The Thumbprint Classification tool provides a document classification solution that can automatically learn a document layout based upon a predefined set of keywords and the positions of the text data. Each incoming image generates a unique thumbprint that is used to identify and classify documents by assigning the same identifier to any other images whose thumbprints are very similar.
Each incoming image generates a "thumbprint" that is then stored in a database. If this thumbprint is found to be unique, the image is tagged as an exemplar image and is assigned a new numeric identifier. If, instead, the thumbprint is found to match an existing exemplar in the database, it is assigned the same numeric identifier of a previously created exemplar image. In this way, the images are classified by assigning the same identifier to all images whose thumbprints are very similar.

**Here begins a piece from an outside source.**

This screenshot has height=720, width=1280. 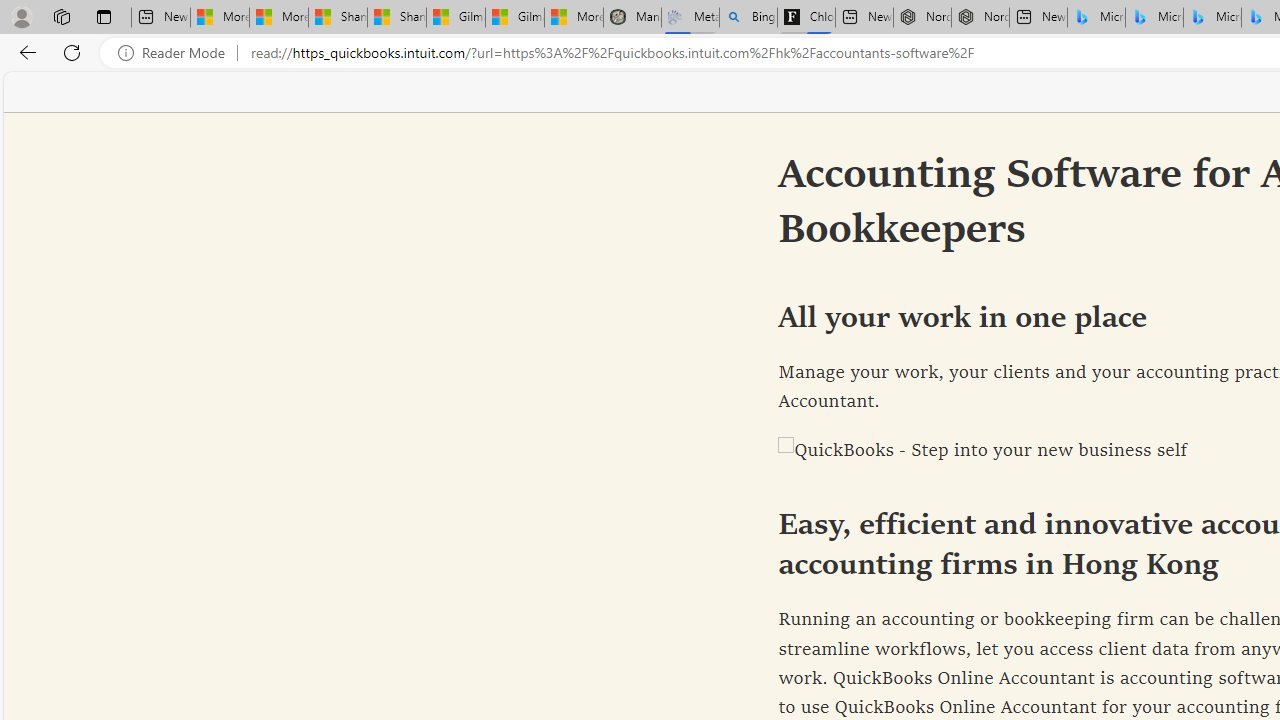 What do you see at coordinates (806, 17) in the screenshot?
I see `'Chloe Sorvino'` at bounding box center [806, 17].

Simple text objects cannot be used since the positional information about the OCR data is a requirement for the tool.
Job Objects (In) |
Description |
---|---|
Input Image |
Name of the image to be classified. |
Input OCR Data |
Name of the OCR data job object, previously created by another tool, to be classified by this tool. |
System |
Description |
---|---|
Database Setup |
Configure and test the connection to a SQL Server database. |
Manage |
Evaluate the results of the tool over time. |
Settings |
Configure the properties of the thumbprint creation (match percentage, page height percentage, keywords, regular expressions, etc.). |
Data Fields |
Description |
---|---|
Exemplar |
The identifier of the exemplar image that the current job matched against, or the identifier that was created if the current job generated a new exemplar. |
Status |
Specifies whether the current job is considered a new exemplar image or matched to an existing exemplar in the database. |
User Data |
Assign a meaningful output value for each exemplar class. All matches to this master will have the User Data value for use in the workflow. |
Database |
Description |
---|---|
System Name |
Specify a system name if you want multiple tools and workflows to use a single database. |
Options |
Description |
---|---|
Process Page One Only |
Process only the first page of each job, reducing processing time by processing only the necessary page for classifying the document. |
Save Match Data |
Archive the data for the images that match against existing exemplars. Doing so limits the ability to evaluate the success rate of the tool, but it may be safe to do after a suitable exemplar database has been created. |
Training Mode |
If True, the tool trains and creates new exemplars. If False, the tool does not create any additional exemplars. |
Creating new exemplars takes up space in the database. To control the size of the database, you can set Training Mode to False once you are certain that Thumbprint Classification training is complete.